Hoy se cumplen 44 años de un hito histórico para el fútbol argentino: el 10 de enero de 1982, Boca Juniors pisó por primera vez el continente asiático y dejó su huella con una victoria inolvidable. Bajo la batuta de Diego Armando Maradona, el «Xeneize» derrotó 2-0 al Seiko de Hong Kong en el distrito de Wan Chai, en la isla homónima, inaugurando una gira que expandió la leyenda boquense más allá de los océanos.
El partido, jugado ante un público apasionado en territorio desconocido, mostró la jerarquía de Boca en su mejor versión. Maradona, ya ídolo mundial con apenas 21 años, fue la figura excluyente: su visión, gambeta y liderazgo desequilibraron a un rival local que llegaba con el orgullo de su liga. Los goles boquenses sellaron una noche de gloria, marcando el debut internacional del club en Asia y demostrando que el azul y oro trascendía fronteras.

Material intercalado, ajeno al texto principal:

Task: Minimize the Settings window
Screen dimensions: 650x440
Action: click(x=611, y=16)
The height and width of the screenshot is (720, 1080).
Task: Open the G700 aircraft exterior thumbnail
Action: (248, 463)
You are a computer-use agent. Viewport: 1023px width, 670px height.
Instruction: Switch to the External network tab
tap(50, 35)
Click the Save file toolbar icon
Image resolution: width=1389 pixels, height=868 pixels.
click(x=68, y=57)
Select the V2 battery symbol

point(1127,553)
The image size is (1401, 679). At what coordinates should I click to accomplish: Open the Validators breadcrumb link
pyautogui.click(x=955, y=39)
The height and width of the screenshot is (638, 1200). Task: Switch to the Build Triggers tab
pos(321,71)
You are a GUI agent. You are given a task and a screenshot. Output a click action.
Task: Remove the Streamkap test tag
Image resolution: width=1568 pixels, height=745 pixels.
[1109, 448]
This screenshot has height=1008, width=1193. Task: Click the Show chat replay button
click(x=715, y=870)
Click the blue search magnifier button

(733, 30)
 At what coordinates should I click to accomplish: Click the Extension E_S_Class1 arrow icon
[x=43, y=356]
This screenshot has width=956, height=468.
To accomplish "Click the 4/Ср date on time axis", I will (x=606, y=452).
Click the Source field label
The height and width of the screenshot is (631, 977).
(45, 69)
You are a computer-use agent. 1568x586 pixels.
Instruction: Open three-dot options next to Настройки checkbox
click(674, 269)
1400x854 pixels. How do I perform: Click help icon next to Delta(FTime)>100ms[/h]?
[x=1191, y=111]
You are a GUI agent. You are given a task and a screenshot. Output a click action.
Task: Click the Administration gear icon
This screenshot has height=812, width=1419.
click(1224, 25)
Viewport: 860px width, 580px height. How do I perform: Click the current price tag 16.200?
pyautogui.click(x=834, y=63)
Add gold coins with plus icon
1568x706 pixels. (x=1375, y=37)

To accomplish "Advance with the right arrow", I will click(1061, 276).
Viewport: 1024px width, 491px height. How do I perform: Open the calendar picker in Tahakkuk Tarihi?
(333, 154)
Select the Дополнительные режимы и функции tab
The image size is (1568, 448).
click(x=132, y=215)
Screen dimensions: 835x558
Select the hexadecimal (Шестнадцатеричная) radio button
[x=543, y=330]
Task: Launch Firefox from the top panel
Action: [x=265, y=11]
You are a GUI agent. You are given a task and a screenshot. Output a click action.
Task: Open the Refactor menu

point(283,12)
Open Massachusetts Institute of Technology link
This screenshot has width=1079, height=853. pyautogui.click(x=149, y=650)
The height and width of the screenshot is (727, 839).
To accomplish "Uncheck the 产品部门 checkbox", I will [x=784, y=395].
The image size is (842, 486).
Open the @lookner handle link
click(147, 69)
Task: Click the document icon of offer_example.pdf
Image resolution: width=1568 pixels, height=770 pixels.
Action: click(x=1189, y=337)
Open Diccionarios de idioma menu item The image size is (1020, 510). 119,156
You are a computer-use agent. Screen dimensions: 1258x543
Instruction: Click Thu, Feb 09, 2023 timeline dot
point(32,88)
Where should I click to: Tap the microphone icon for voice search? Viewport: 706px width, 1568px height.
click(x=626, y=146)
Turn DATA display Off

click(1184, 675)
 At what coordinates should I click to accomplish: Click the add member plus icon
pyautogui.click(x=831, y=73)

Esta gira asiática formaba parte de una estrategia del club para fortalecer su presencia global en los ’80, una época dorada post-títulos locales. Boca enfrentó a equipos de Japón, Singapur y otros, pero el estreno en Hong Kong quedó grabado como el primer paso de una expansión que hoy inspira giras modernas. Maradona, fresco de su paso por Argentinos Juniors y en ruta a la gloria europea, simbolizaba el futuro rutilante del fútbol argentino.
Cuatro décadas después, esta efeméride recuerda cómo Boca Juniors no solo juega por copas, sino por conquistar mundos. En Notigital, celebramos estas páginas de la historia xeneize que siguen inspirando a generaciones.